Irama ketukan perak di atas keramik menghiasi ruangan luas bergaya victoria itu. Percakapan santai mewarnai atmosfer pagi yang cerah. Seperti Kuroko yang selalu mengabaikan tawaran baik Mayuzumi, Himuro yang tertawa kecil saat menonton kelakuan saudara-saudaranya, serta Nijimura yang mendengus pelan karena merasa terganggu.

'Brak!'

Suasana hangat dipotong oleh pintu yang dijeblak dengan brutal. Secara kompak, empat pejantan itu melotot ke arah yang sama.
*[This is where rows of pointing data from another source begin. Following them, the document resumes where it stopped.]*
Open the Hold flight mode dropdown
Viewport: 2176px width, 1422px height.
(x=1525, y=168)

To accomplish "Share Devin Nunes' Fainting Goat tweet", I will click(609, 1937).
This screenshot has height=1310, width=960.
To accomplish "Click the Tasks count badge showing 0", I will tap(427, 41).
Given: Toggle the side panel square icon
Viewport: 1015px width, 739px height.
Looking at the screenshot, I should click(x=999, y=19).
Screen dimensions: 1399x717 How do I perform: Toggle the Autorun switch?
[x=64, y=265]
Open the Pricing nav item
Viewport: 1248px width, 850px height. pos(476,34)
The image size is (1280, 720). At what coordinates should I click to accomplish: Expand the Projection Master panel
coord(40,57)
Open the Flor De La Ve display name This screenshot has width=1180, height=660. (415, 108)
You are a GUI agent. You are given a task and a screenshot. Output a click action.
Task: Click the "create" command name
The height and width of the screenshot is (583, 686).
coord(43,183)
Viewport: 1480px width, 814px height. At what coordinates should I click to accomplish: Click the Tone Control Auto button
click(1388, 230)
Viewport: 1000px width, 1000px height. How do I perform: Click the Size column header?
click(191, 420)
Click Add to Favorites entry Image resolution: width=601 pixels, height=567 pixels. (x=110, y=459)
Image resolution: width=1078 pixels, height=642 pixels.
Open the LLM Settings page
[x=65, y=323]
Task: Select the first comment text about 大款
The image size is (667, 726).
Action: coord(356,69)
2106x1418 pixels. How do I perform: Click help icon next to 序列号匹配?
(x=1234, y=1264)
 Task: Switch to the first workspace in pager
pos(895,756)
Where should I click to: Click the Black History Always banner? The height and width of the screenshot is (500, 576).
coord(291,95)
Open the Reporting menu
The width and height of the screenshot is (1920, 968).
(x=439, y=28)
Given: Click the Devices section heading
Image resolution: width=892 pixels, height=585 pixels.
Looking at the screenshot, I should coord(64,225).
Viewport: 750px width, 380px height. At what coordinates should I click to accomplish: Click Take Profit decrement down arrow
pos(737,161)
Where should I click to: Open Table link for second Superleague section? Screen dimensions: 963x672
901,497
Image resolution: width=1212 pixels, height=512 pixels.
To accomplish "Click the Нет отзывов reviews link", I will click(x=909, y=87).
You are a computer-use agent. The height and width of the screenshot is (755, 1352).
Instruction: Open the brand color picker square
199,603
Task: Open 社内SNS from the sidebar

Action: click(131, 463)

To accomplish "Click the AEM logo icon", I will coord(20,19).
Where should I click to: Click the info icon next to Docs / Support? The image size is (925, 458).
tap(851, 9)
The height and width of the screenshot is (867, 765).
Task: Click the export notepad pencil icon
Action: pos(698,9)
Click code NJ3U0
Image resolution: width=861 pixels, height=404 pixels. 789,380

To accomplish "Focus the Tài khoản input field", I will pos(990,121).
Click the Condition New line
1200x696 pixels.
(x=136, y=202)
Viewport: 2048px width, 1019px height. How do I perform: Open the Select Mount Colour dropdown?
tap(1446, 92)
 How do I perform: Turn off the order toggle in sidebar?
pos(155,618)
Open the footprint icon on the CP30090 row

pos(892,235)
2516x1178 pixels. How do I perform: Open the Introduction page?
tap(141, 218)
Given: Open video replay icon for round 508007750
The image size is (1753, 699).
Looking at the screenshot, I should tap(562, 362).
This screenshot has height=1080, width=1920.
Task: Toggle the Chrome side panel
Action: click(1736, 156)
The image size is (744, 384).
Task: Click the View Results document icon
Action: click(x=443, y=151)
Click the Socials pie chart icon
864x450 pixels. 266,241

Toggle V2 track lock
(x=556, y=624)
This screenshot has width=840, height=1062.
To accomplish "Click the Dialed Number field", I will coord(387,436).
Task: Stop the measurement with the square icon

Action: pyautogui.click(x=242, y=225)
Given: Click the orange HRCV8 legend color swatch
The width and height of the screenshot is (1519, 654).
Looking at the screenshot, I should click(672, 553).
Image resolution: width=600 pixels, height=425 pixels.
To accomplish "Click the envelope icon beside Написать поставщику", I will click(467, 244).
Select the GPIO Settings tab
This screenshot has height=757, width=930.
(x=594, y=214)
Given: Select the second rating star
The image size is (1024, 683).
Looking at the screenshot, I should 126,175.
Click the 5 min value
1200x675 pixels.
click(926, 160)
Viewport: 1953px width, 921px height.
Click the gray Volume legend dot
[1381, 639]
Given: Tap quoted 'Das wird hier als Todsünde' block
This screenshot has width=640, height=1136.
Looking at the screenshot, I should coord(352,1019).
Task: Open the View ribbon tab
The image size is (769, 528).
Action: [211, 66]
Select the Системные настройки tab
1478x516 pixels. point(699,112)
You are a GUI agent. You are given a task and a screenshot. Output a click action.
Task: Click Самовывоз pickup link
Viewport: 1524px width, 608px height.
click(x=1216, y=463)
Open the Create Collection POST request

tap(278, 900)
Seorang wanita dengan perawakan mungil menampakan diri. Gaun fuschia dengan aksen kerut dan rok mengembang tidak menghalangi gerakannya yang enerjik. Surai sewarna langit digulung jadi sanggul dengan hiasan kupu-kupu emas. Iris aqua mengedar penuh semangat pada kuartet pangeran yang memasang raut cengo.

"Selamat pagi, Dear. Jangan memberiku tatapan seperti itu." Sakuya Amanou von Seirin mendedangkan tawa elegan.

"Okaa-sama?" Nijimura yang pertama bereaksi.

"Panggil aku Mama, Shuu-kun."

"Kupikir Okaa-sama masih di Kaijou. Apa terjadi sesuatu?"

"Begitukah caramu menyambut Mamamu, Shuu-kun? Langsung menginterogasinya saat bertemu?"

Sakuya berkacak pinggang kekanakan. Manik birunya mendelik pada si sulung. Sudut mata sang pangeran pertama berkedut hebat. Sesaat kemudian ekspresi sang ratu melembut dengan tatapan hangat layaknya seorang ibu.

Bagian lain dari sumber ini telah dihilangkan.